I’ve been making visits again for a few months now. Her door is usually ajar and I knock. I always tell her who I am and why I’m there. It’s clear she’s confused, but she’s willing to receive Communion from a stranger-who-really-isn’t-a-stranger. She often comments that she’s confused and doesn’t know what’s going on. Today she sits on her couch with a blanket over her legs and her walker in front of her. The television is on loud playing some black and white movie.
Since I just communed four other people in the same facility, I go to wash out one of the Communion cups. As I finish I see a photo – clearly of she and her husband. Many years ago. The sun is shining on them and they look to be in their early 20’s at the oldest. A beautiful reminder that the frail woman who looks at me hopefully but also with great trepidation was not always so.
I’ve learned that trying to make conversation with her is both uncomfortable and difficult, so I move to the brief order of service I use on Communion calls. For the Bible reading I opt for the 23rd Psalm. It’s the same reading I used with her last week and I know she enjoyed it and recited it from memory with me. Since she likely doesn’t remember we used it last time, I use it again, changing the version on my app to the King James Version. Sure enough, she joins right in for 70% of it. She’s visibly calmer after we finish.

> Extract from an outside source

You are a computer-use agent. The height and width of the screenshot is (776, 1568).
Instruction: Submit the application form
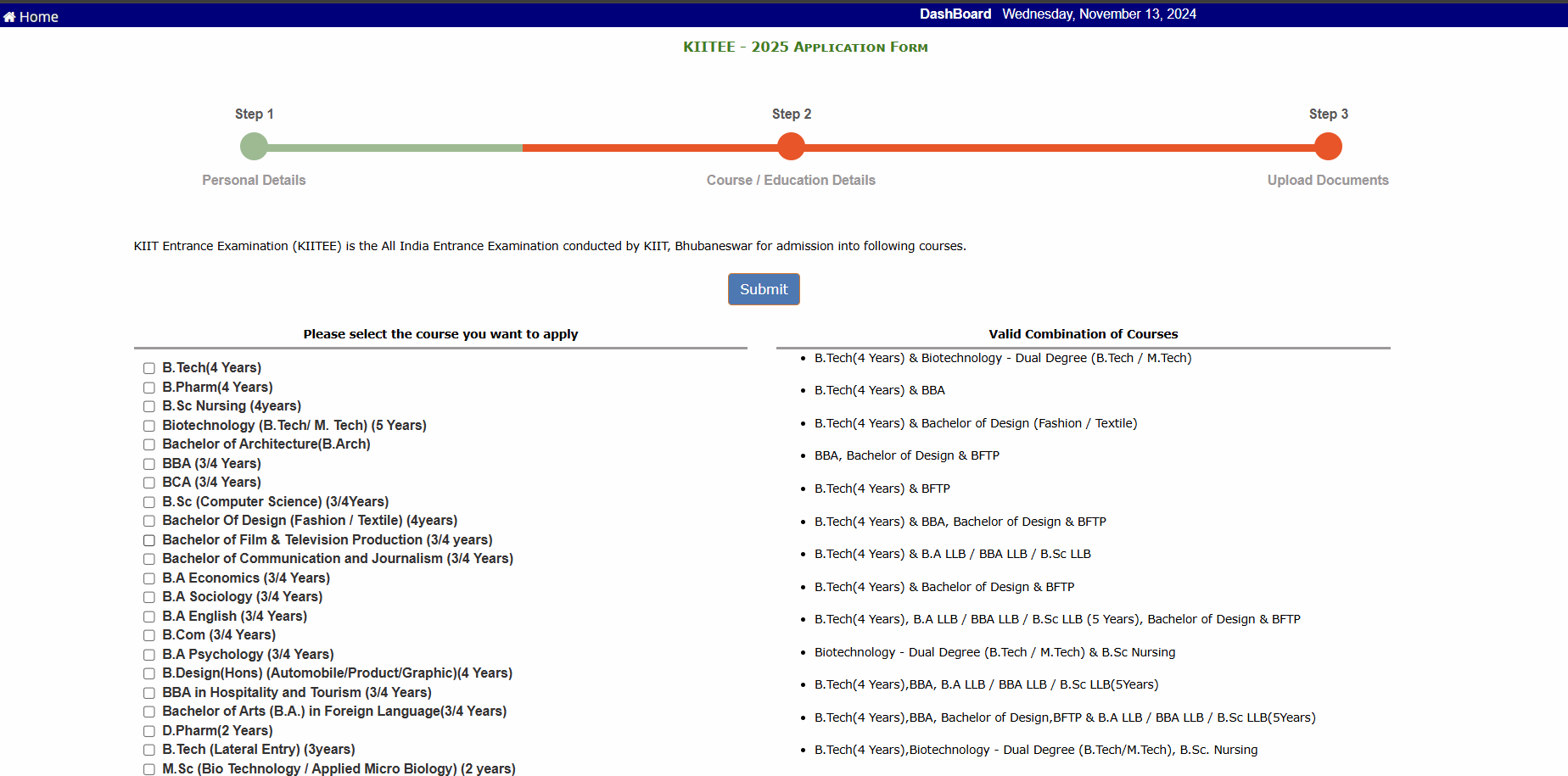click(763, 289)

Now the Words of Institution, and it’s clear she remembers these as well, mouthing along in parts of it. She recites the Lord’s Prayer with me and receives the bread and the wine. She’s from the older tradition, and as well doesn’t trust her hands as much, so I place the wafer on her tongue and hold the small cup of wine to her lips. I pack my things to go.
Sometimes, I open the Bible up. And no matter where I open it to, it speaks to me. This is the first time she’s offered much of anything conversationally since I’ve known her. I smile and agree that God speaks to us when we’re reading his Word. My Bible is in the other room. Would you like me to get it? She nods. I find it easily on her nightstand and bring it to her. Her whole face lights up when she takes it in her hands. She flips through it, at a loss, looking for something but either not knowing what or where. I notice a bookmarked page with highlighting on it. I help her flip back to that.
Luke 12. Just reading the title makes me feel better already, she says with a smile and I’m amazed at how present she is and how at peace she is. Do Not Be Anxious. I wonder if she highlighted that or her daughter did? Would you read it to me, I ask her. She hesitates a bit. You don’t have to read all of it, just some of it I say. She begins reading. She loses her place a few times but corrects herself. Therefore I tell you, do not be anxious about your life….
The words of a man who claimed to be the very Son of God ring out in that small room with the TV turned off. Words she has heard over and over again across the span of a life from the young, confident girl in the photo to the frail, confused woman on the couch. Doing the best she can to keep from panicking. Alone after so many years of being with a partner and a family. His Word every bit as applicable and comforting and true as it was for the thousands who first heard him speak it 2000 years or so ago on a sunny hillside on the other side of the world.
As I take my leave and look back through the closing door, she’s still sitting with the Bible in her lap. So much better than the blare of the television earlier. A word not simply for waking up or going to sleep but for the uncertainties of a quiet afternoon by herself in a world that has changed around her until she’s no longer certain who she is or where she is. But those words are anchors, holding her fast to a truth she has clung to through all the changes of life, words that will lead her out of the confusion temporarily for now, but completely and permanently at last.